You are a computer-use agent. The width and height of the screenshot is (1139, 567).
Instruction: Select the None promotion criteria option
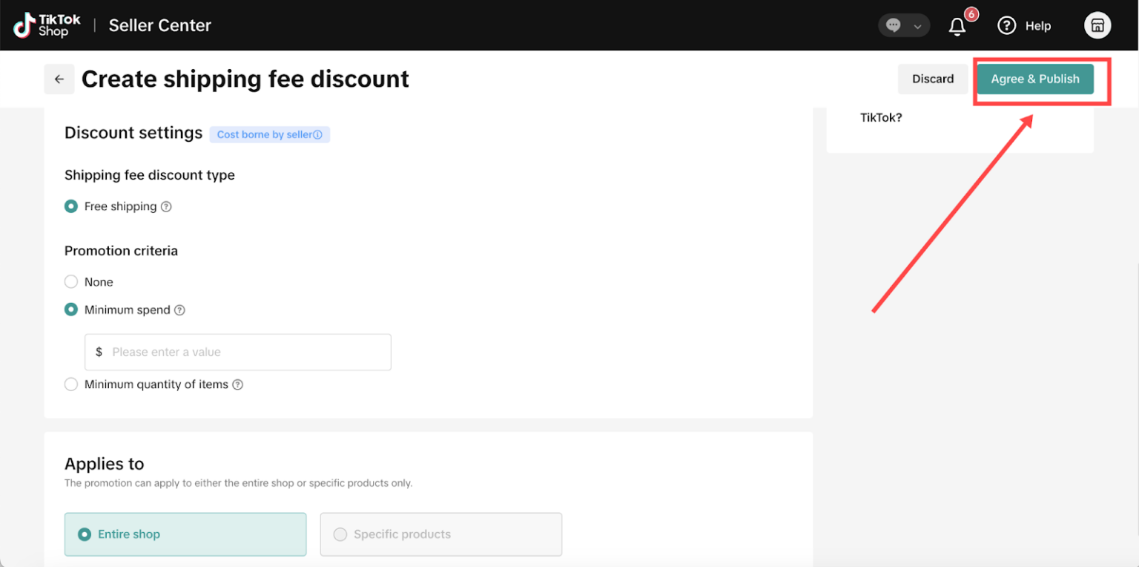[71, 281]
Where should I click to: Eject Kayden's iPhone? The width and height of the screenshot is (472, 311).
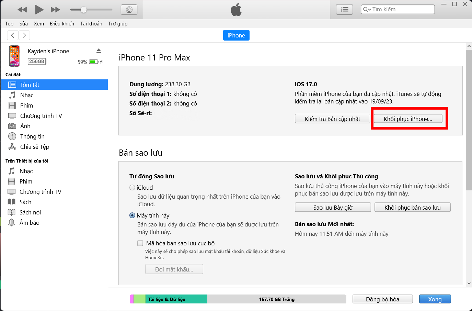tap(99, 50)
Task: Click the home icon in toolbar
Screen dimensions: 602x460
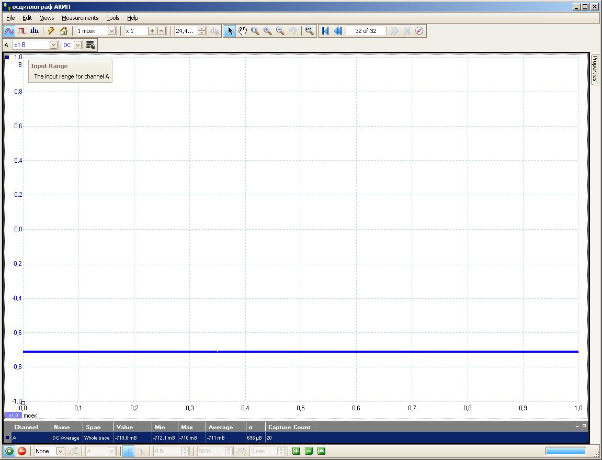Action: tap(64, 31)
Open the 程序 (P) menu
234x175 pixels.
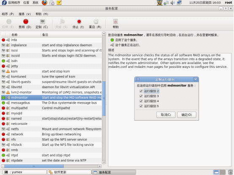point(8,14)
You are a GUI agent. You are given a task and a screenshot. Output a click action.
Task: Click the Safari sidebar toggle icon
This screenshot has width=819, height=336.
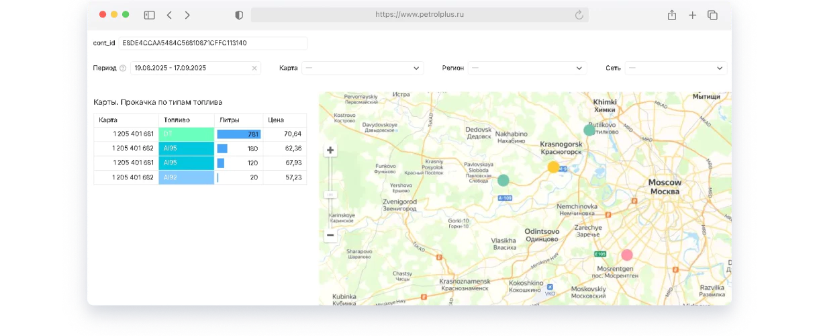149,15
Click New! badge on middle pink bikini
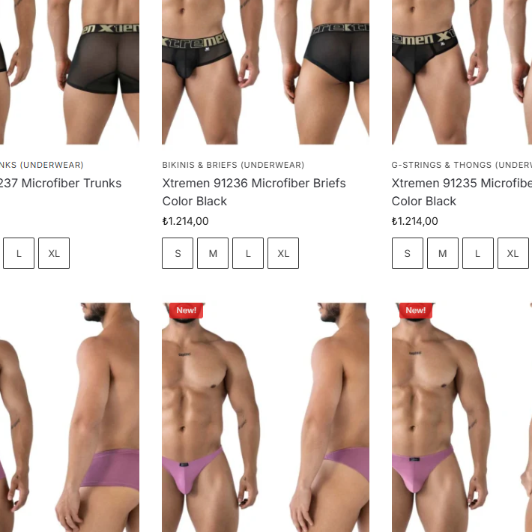This screenshot has width=532, height=532. 187,310
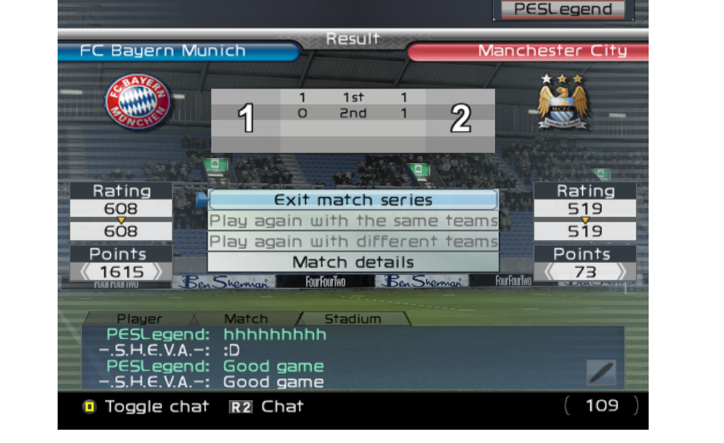
Task: Click the blue cursor arrow beside Exit match series
Action: (x=202, y=200)
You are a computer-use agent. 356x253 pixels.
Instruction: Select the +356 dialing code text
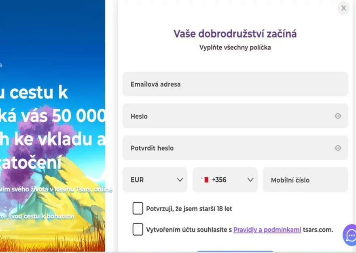click(219, 180)
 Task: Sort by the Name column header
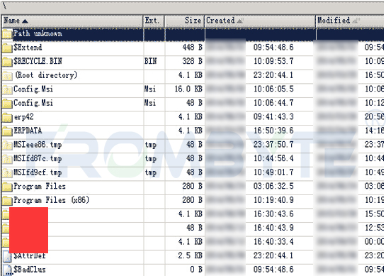click(72, 21)
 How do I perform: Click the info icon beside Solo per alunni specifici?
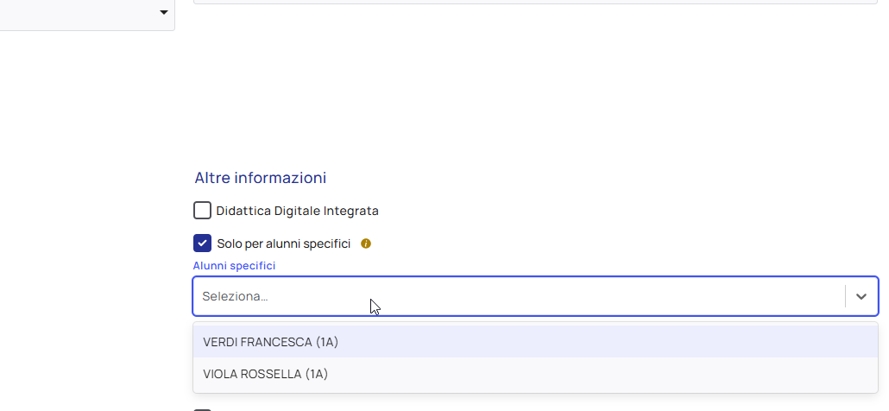(366, 243)
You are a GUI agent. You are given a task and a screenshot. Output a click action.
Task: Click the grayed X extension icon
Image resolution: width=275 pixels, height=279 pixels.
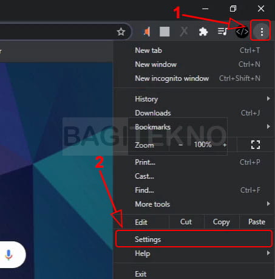tap(184, 32)
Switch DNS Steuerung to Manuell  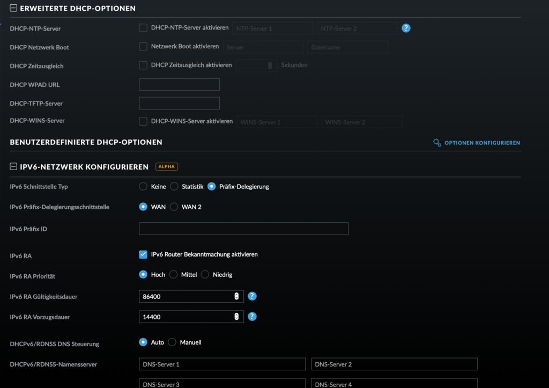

^^^^

REQUIREMENT: Find the word "agent" in the entries and show each line where it is found.

REPLY:
You are a computer-use agent. The width and height of the screenshot is (1139, 567).
You are a GUI agent. You are given a task and a screenshot. Output a click action.
You are a computer-use agent. 356x253 pixels.
You are a GUI agent. You are given a task and a screenshot. Output a click action.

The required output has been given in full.